The risk: The company is still early in execution, and the timeline to revenue is long. Bitcoin mining operations remain a part of the business, and crypto volatility could pressure the balance sheet. But the data center pivot gives the stock a fundamentally different growth vector.

D-Wave Got a $100 Million Grant—But Is Quantum Computing a Speculative Bet?

What happened: D-Wave Quantum (QBTS) received a $100 million U.S. Commerce Department grant as part of $2 billion in CHIPS Act funding for quantum computing firms. The stock fell 5.63% on profit-taking and academic challenges to quantum superiority, but it had risen ~41% over the prior three months.

The case for cautious interest: The quantum computing sector has an estimated $850 billion in economic value potential by 2040 (per IBM), and federal funding is accelerating. QTUM, the Defiance Quantum ETF, crossed $5 billion in AUM. D-Wave’s gross margin is 32.92%, and the grant improves backlog visibility.
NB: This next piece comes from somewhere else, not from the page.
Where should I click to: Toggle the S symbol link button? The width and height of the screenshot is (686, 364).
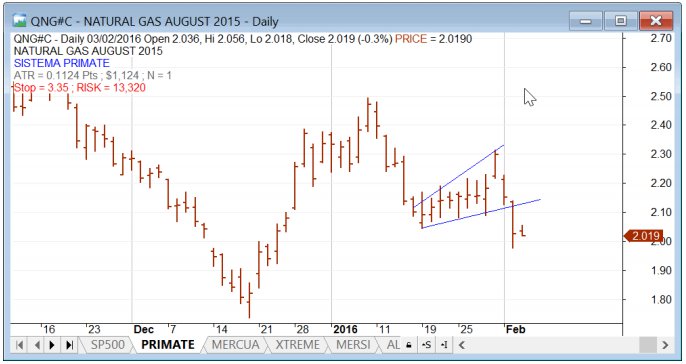pos(426,345)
The case for skepticism: D-Wave trades at 242x expected 2026 revenue. Rigetti (RGTI) and IonQ (IONQ) received similar grants but face superconducting scaling difficulties and government contract concentration. Quantum computing is a decade-long bet with no near-term revenue visibility. This belongs in a speculation bucket, not a core portfolio.
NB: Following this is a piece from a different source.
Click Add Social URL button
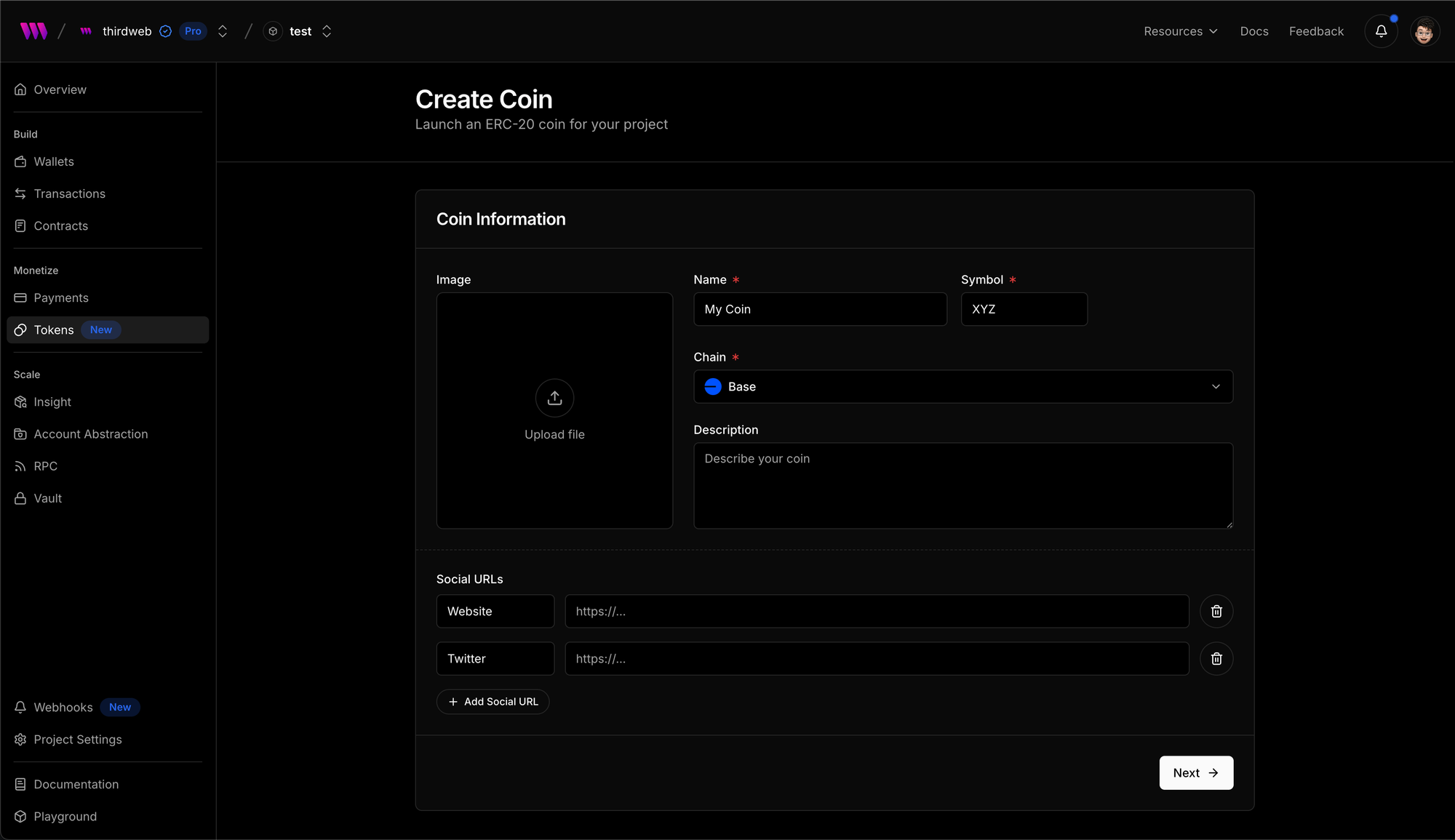The image size is (1455, 840). coord(493,702)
What This All Means for Your Portfolio

The AI infrastructure rally is real, but not every up-and-to-the-right stock is a buy. The cleanest setups today are companies with demonstrated revenue growth, expanding margins, and backlog visibility that doesn’t depend on a single customer or a single product cycle. Box, Semtech, Zscaler, and Micron (despite the valuation stretch) meet that bar. Aehr and TeraWulf are higher-conviction speculative plays for those with patience. Quantum computing remains a pure speculation play for now.

Watch earnings calendars—Micron (June 24), Dell (May 28), and Broadcom (June 3) are the next major catalysts that could confirm or challenge the AI spending thesis. The market is pricing in perfection, so the margin of safety is thin. Stick with businesses you understand, and let the numbers lead.